The United States Patent and Trademark Office (USPTO), the federal agency in charge of federal trademark registration, categorizes marks into 45 different “classes” of goods or services. The goal of these classes is to allow different types of businesses to register their trademarks in categories that are most closely related to their core business. Paper, cardboard, and goods made from these materials are included in Class 16.
The detailed list of goods that are classified under Trademark class 16
- Paper Knives.
- Plastic Sheets, Sacks, and Bags for Wrapping and Packaging.
The detailed list of goods that are not classified under Trademark class 16
- Goods Made Of Paper And Cardboard.
- Hand Tools for Artists.
Related or Coordinated Classes
If you are undecided about enrolling in Class 16, you may want to look into the “coordinated” classes listed below: Computers and Scientific Devices (Class 9), Advertising and Business Services (Class 35), Education and Entertainment Services (Class 41), and Science and Technology Services (Class 42).
A coordinated class is related to another class, typically because the USPTO has determined that applicants filing in Class 16 frequently also file in the coordinated classes.
The class system will also affect the registration fees you pay to the USPTO. You must pay a separate fee for each class of goods or services that you register. So, if you want to apply for a trademark for posters (Class 16) and shirts (Class 25), you’ll have to pay two fees.
When registering a trademark, you must specify the correct class. If you enter the wrong class, you must restart the application process.
Your registrations are limited to classes that include the goods or services that you already offer (as evidenced by the specimens you submit) or that you intend to offer (if you are registering on an intent-to-use basis). In order to narrow a search of the USPTO’s trademark database, you may also need information about the class number.

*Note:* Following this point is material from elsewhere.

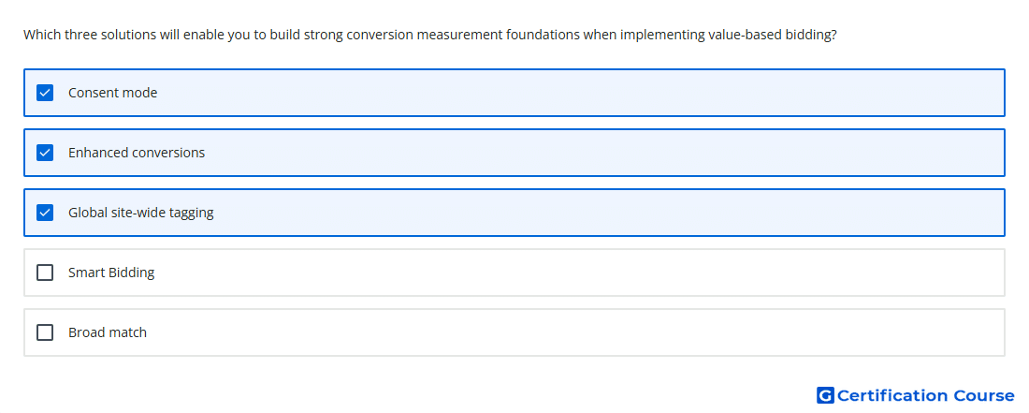Image resolution: width=1029 pixels, height=413 pixels.
Task: Select the unselected Broad match answer card
Action: (x=515, y=332)
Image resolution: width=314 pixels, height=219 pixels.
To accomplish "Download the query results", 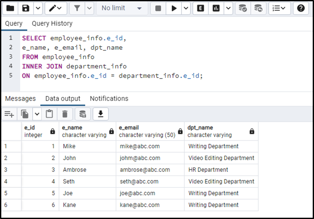I will [101, 114].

Supplying Specimens for Trademark Class 16
If the mark is used in commerce, you must provide a specimen of the mark as it appears to consumers. The specimen must show the mark as it is used on or in connection with commercial goods. A trademark specimen should be a label, tag, or container for the goods, or a display relating to the goods. Acceptable is a photocopy or other reproduction of a specimen of the mark as it is actually used on or in connection with the goods.

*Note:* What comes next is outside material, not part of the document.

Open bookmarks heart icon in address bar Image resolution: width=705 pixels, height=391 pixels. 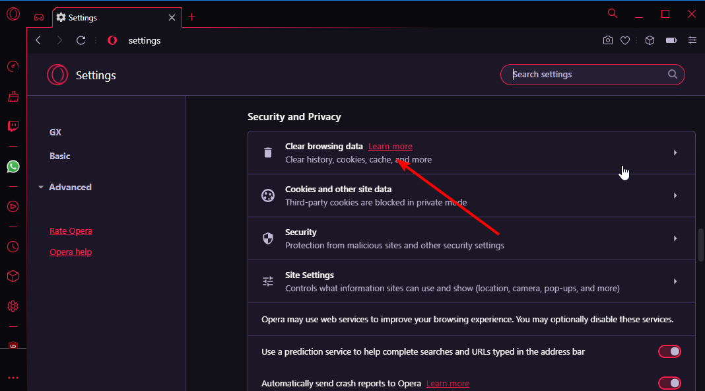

A label is an acceptable specimen in most cases where the trademark is applied to the goods or containers for the goods in Class 16 by means of labels. Shipping or mailing labels may be accepted if they are attached to the goods or containers for the goods and show proper trademark usage. They are not acceptable if the mark as shown is used as a trade name rather than a trademark. One example is using the term solely as a return address.
A proper method of trademark affixation is to stamp a trademark on the goods, the container, or on tags or labels attached to the goods or containers. The trademark can be imprinted in the body of the goods, as with metal stamping, applied with a rubber stamp, or inked on with a stencil or template. Photographs or facsimiles of the actual stamping or stenciling are acceptable as specimens when a trademark is used in this manner.

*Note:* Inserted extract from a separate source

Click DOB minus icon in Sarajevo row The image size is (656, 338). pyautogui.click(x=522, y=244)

The phrase “applied to the containers for the goods” refers to any type of commercial packaging that is standard for the specific goods as they move in trade. As a result, displaying the trademark on the normal commercial package for the specific Class 16 goods is an acceptable specimen. Gasoline pumps, for example, are standard containers or “packaging” for gasoline.
If this is the normal mode of use of a mark for the particular goods, a specimen showing the use of the trademark on a vehicle in which the goods are marketed to the relevant purchasers may constitute use of the mark on a container for the goods.